Через много лет мы встретились, и они с обидой сказали мне: «Мы прочитали в твоем интервью, что тебе не нравилось на нашем курсе. Почему? Мы совсем этого не замечали». «Естественно, не замечали, – ответила я. – Я умела себя вести».

– Жили только на стипендию?

– Которой хватало на два дня.  Я жила в общежитии на Трифоновке. Мне было трудно, потому что родители не высылали ни копейки из-за того, что уехала без разрешения. Через много лет папа признался, что ждал, когда его любимая дочка вернется.

– Строгий был у вас папа…

– Очень. Даже вещи не высылали. В десятом классе мне пошили шикарное пальто с огромной чернобуркой. Я написала маме, что наступает зима, мне надо в чем-то ходить в институт.  Но папа запретил маме выслать его мне.

– В чем же вы ходили?

– Я жила в общежитии в комнате вместе с Машей Полицеймако. Мы с ней нашли какое-то старое пальто в театре, покрасили его в черный цвет. В подкладку засовывали старые кофты.

С родителями примирилась, когда  приехала к ним с годовалой дочкой Катей. Через несколько лет, в начале семидесятых с театром Ленинского комсомола приехала в Казань на гастроли.  Я уже была ведущей молодой актрисой, и почти весь репертуар был мой. Папа посмотрел спектакли, сказал: «Я был неправ».

Мы играли в новом здании оперного театра. Всю мою родню посадили в ложу. Местное телевидение сделало про меня передачу, пригласили всех моих педагогов. Чуть ли не национальную героиню из меня сделали.

После спектакля на сцену вышел главный режиссер нашего театр Геннадий Опорков, и сказал, что в зале сидят родители нашей ведущей актрисы. Представляешь, какой это был подарок родителям – весь зал встал и аплодировал им.

– Как же вас все-таки угораздило в театр?

– У нас в семье вообще никто и никогда не мечтал быть актером. Поэтому родители и возмутились. Папа корил маму: «Почему ты разрешала ей ходить в эти студии?» Они думали, что дочка так проводит время, и это просто увлечение.

– Кем  они вас видели в будущем?

– Раньше в школьных характеристиках писали: «Склонен к иностранным языкам… к математике». Мой педагог по математике не только расстроился, он был возмущен, когда узнал, что я пошла в артистки.  Даже когда приехала в Казань  с театром на гастроли,  не пришел на спектакль. Настолько он был травмирован.

– Если у вас были способности в математике, насколько они пригодились в будущем?

– Я думаю, что знание математики, а это логика, помогает в жизни. От того, что я любила математику,  у меня  определенный склад ума, и это меня выручало.

– Простите,  но про логику странно слышать от женщины.

– Тем не менее, это так.

– Как получилось, что вы показались Товстоногову, будучи студенткой?

Предоставленные материалы:
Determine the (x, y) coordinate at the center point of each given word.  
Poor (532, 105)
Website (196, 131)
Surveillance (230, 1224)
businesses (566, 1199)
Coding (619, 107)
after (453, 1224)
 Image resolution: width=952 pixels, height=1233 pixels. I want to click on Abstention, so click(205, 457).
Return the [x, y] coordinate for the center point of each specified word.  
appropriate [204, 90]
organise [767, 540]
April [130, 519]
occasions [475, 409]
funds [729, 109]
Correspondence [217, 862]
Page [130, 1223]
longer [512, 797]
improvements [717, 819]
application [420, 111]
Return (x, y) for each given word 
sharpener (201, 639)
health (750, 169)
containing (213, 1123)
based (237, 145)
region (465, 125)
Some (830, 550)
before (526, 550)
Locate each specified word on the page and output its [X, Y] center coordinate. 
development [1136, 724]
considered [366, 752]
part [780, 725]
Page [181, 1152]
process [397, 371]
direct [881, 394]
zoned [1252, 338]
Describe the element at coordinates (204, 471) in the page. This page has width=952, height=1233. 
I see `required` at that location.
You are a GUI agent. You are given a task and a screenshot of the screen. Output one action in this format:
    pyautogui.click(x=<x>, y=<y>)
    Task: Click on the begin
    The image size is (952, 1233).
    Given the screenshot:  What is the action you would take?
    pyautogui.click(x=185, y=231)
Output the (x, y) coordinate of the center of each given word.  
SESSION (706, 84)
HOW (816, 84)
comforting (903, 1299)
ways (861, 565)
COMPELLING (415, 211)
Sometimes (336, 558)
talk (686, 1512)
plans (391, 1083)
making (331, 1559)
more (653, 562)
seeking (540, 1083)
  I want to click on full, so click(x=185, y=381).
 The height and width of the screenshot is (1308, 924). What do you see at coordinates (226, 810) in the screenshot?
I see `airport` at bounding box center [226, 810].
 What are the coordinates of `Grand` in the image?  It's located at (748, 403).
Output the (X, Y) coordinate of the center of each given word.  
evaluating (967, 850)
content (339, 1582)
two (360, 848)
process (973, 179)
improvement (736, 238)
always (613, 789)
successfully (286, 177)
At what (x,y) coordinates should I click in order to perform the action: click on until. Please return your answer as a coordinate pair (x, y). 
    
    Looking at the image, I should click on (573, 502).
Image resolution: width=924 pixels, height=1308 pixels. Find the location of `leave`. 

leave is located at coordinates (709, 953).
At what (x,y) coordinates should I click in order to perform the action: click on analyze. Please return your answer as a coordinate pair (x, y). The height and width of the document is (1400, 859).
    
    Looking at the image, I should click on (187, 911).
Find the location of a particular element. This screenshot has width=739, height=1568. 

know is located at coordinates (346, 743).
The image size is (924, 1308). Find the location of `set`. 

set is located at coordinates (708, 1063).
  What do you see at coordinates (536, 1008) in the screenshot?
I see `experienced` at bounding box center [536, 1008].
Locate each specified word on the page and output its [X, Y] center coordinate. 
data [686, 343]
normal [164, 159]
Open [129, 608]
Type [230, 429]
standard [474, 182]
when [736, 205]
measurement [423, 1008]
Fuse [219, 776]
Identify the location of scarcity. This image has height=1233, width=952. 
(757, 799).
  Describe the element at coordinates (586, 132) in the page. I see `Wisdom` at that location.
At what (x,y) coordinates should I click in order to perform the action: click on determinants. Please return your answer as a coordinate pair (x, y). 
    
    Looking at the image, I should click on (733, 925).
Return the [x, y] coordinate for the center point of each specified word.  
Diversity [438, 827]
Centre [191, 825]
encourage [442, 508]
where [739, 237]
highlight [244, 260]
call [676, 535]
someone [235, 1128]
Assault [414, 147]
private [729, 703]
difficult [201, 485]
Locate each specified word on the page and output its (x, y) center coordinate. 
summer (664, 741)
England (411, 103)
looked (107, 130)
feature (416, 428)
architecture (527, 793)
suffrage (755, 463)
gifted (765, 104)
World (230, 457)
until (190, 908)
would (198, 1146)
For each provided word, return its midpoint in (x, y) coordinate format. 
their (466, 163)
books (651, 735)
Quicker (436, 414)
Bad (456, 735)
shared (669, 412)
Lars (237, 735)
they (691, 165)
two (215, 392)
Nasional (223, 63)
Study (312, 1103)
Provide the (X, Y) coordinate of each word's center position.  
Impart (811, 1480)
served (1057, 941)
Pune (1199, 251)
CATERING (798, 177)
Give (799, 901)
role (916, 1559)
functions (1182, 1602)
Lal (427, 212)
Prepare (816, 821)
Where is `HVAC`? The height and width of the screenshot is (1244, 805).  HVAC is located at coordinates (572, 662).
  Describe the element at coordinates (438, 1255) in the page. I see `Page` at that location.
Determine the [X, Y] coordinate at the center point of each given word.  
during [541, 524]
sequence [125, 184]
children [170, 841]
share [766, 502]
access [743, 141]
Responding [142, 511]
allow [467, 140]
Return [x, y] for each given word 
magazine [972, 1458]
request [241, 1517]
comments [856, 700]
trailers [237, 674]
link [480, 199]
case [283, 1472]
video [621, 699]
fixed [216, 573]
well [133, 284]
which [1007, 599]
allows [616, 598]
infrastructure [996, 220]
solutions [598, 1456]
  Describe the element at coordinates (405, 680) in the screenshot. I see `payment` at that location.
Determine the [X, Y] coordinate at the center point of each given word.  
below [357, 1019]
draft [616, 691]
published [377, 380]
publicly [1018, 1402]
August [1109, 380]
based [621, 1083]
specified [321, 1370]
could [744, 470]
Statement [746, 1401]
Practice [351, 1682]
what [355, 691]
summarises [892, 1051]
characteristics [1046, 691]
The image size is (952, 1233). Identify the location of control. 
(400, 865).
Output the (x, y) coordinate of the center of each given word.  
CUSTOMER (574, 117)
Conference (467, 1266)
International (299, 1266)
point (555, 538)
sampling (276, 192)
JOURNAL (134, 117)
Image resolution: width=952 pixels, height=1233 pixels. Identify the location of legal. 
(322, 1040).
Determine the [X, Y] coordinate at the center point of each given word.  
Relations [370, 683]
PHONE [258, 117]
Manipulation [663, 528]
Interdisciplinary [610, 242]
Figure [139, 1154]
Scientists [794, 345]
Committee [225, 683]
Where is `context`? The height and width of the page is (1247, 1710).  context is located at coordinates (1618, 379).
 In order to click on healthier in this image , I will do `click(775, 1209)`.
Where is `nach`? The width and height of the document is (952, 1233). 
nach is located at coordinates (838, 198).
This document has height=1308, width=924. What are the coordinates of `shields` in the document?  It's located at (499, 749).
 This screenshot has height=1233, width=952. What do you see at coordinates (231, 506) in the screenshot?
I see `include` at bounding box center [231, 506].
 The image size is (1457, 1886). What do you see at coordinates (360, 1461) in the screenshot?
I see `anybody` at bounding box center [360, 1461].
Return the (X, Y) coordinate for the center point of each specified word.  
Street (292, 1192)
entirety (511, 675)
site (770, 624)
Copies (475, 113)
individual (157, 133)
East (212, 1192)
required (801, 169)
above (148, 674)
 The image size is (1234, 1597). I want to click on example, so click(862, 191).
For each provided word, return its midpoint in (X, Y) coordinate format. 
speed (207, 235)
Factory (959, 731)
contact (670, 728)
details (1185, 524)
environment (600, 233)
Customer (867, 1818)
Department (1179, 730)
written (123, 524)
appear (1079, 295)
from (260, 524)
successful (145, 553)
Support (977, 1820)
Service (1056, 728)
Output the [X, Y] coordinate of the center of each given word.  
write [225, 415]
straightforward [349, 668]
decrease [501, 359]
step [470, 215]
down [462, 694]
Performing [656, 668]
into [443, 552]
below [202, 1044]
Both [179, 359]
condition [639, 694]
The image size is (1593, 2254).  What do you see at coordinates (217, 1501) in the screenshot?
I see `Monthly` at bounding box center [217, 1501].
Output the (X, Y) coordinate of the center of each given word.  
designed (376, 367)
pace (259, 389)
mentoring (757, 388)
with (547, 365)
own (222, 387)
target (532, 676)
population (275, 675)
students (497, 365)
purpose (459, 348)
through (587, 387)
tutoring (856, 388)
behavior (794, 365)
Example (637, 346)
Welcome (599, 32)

Рабочее задание 1: Выпишите из интервью с актрисой всех людей, названных по имени или фамилии.
Рабочее задание 2: Продолжите интервью с актрисой, начав сразу после его последней реплики.

Ожидаемый ответ 1: Маша Полицеймако, Катя, Геннадий Опорков, Товстоногов.

Ожидаемый ответ 2:
– Это был 1964 год. БДТ приехал в Москву на гастроли, и я увидела «Горе от ума». Они играли его в Вахтанговском, за углом от училища. Потом мы были на всех спектаклях. Моя подруга Маша Полицеймако уже заканчивала курс. Как раз появился Театр на Таганке и она собиралась пойти туда. Ее отец Виталий Павлович был знаменитым артистом в БДТ. Мама попросила ее: «Маша, не надо никакой Таганки. Отец очень больной, возвращайся в Ленинград».  Поэтому она собралась в БДТ. На Таганку вернулась уже  когда умер отец. Очень хорошая актриса. Жаль, что на Таганке ей не нашли применения, и она как-то закисла. Она была потрясающей актрисой. Она и познакомила меня с Георгием Александровичем.

– Лично?

– Да. У меня в жизни было  несколько случаев, когда я вела себя совершенно непредсказуемо. Этот был один из них.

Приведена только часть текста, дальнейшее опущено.